Published: December 13, 2016
Review and Photos by Greg Smith
NEW YORK CITY – Sandy Smith sat in a tall chair at the gate of The Salon Art + Design with a loud and upturned smile to match his fuchsia jacket and scarf. While it might have seemed like Jill Bokor, chief operating officer and executive director of the show, had the better job that evening, Smith seemed right at home scanning in tickets and greeting the lifeblood of the show, the attendees. The Park Avenue Armory filled up rather quickly with a young and international clientele on its opening night gala. New York City’s perennial historic and contemporary design fair ran November 10-14 and pulled in galleries both domestic and international in a show that touched upon nearly every major category of design in the last hundred years, from Arts and Crafts to French and Italian Modernism, Pop, Scandinavian and a formidable showing of top-tier contemporary designers and artists.
Paris-based Gallerie kreo carried a modern mix of Twentieth Century and contemporary design. Ronan and Erwan Bouroullec’s lit work from the “Chains” series hung gracefully from the ceiling of the booth. The white plaster, bell-form sections create a chain that is illuminated from under each segment, bathing the piece under it in light. “The bell shape is always popping up in their work,” said a gallery representative. Indeed, the form is reminiscent of the brothers’ Gabriel Chandelier, the monumental Swarovski crystal chandelier installed in Versailles above the Gabriel Staircase in 2013. Also on show were lighting works by Serge Mouille and a “Smile” ceiling light by Jaime Hayon, as well as a marble “M&C Coffee Table” by Pierre Charprin.
A formidable private collection of fine American Arts and Crafts furniture by architect Harvey Ellis was on offer in the booth of Oscar Graf, Paris. The gallery is known for showcasing high-quality works from French, British and American makers between 1870 and 1910. The furniture, which included a music cabinet, desk, lantern and side chair, was made in the Craftsman Workshops in Eastwood, N.Y., in 1903 and featured the fine pewter and copper decoration for which Ellis is so well known.
An eye-catching chandelier by Frida Fjellman sat across the hall in the booth of Hostler Burrows, New York City. The multicolored piece featured a hung and bunched group of blown glass crystal-form shades tied together with golden chains. The glass was blown by Fjellman in the Kosta Boda workshop and featured cool tones with a single light at center. Hostler Burrows carried other vintage Scandinavian works, including furniture and ceramics.

» PARTS OF THE EXERCISE
a) In the review of The Salon Art + Design, what were the dates of the fair?
b) Extend the review of The Salon Art + Design by writing on from its final sentence.

» DATA TO EXAMINE
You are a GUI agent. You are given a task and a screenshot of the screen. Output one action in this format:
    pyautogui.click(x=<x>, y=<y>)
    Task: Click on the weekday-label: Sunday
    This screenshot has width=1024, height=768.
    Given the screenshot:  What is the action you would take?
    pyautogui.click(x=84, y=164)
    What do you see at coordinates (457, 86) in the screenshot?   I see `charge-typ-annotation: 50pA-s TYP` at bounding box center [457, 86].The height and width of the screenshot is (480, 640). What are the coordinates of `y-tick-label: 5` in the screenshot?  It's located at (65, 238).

» RESPONSES PER TASK
a) November 10-14

b)
Patrick Derom Gallery, Belgium, featured Postwar abstract works, including pieces by Belgian artist Pol Bury (1922-2005). The artist’s work throughout the 1950s dealt with optical illusion and his mobiles were featured alongside works by Calder, Duchamp and Tinguely in the 1955 exhibition “Le Mouvement,” organized by Denise René. In Derom’s booth hung a black and white painted mobile from the “Plans Mobiles” series that could be purposefully reconfigured by the owner to fit a number of different forms. Next to it was a shifting work, “Ponctuation,” executed in 1959, where a black perforated panel rotates via motor above a white perforated panel, forcefully changing the viewers perspective.
Works by Leo Amino were on show in the booth of Mark McDonald, Hudson, N.Y. The dealer has sold numerous works by the late American artist over his career and featured a mix of acrylic and carved wood pieces for this exhibition. Amino lived a celebrated career, appearing in shows at MoMA and the Metropolitan Museum of Art, as well as teaching at the Black Mountain College and Cooper Union. In 1937, Amino studied carving under Chaim Gross, which undoubtedly influenced his carved wood pieces, which are his most valuable works and regularly fetch $20,000 to $50,000 at auction. In McDonald’s booth, a fanciful resin cat and body form sat in front of two carved wood pieces, one featured two sweeping forms in mahogany and the other more desirable example was a tall abstract carving made of numerous individually carved pieces stacked atop one another.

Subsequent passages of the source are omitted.